Among the physico-chemical properties of molecules, the acidity constants are of vital importance both in the analysis of drugs as well as in the interpretation of their mechanism of action. The solution of many galenical problems requires the knowledge of the acidity constants of compounds having pharmaceutical interest. As it has previously indicated, calculation of acidity constants of monoprotic acids by graphical methods may be advantageously used in spite of the existence of modern black-box computer software’s.
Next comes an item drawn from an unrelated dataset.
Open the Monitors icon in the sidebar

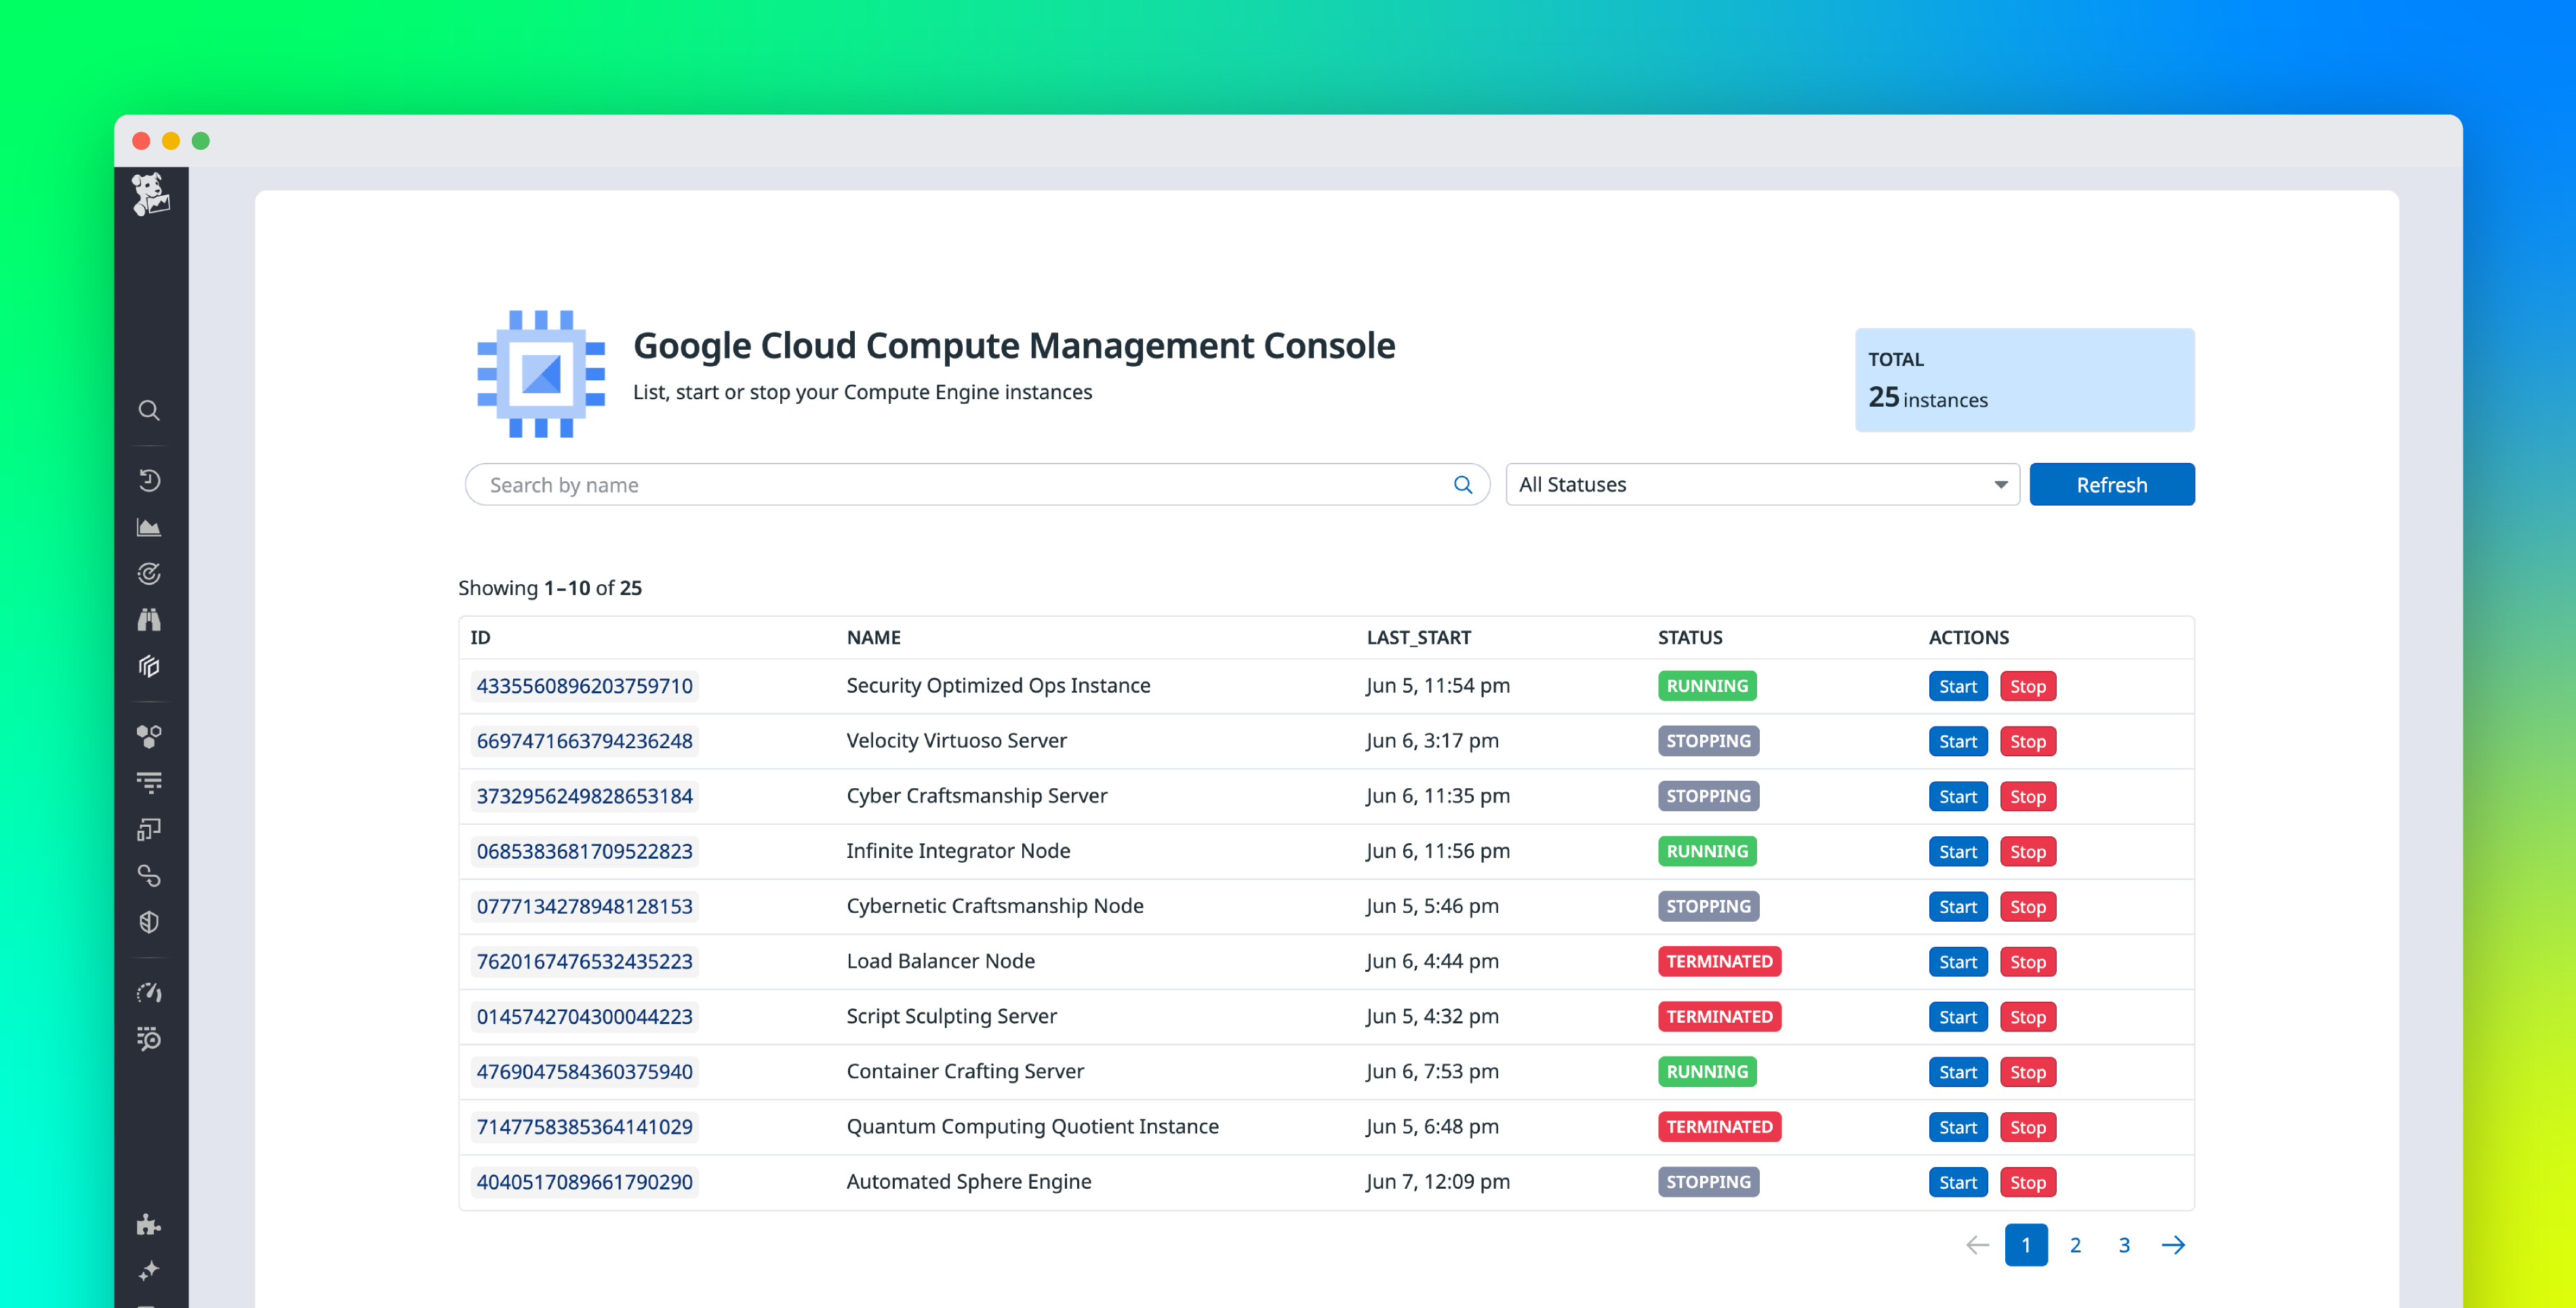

The exchange of the role of the variables X and Y of the classical Agren-Sommer and Maroni-Calmon methods resulted in new expressions that fulfil the mathematical conditions required for the regression analysis, and led to more simplified equations for the calculation of the pK_a and its individual standard deviation. As far as the results are concerned, there are no significant differences and, therefore, this reformulation may be considered valid. Note that bisthiosemicarbazones are biological relevant as shown at the end of the previous section.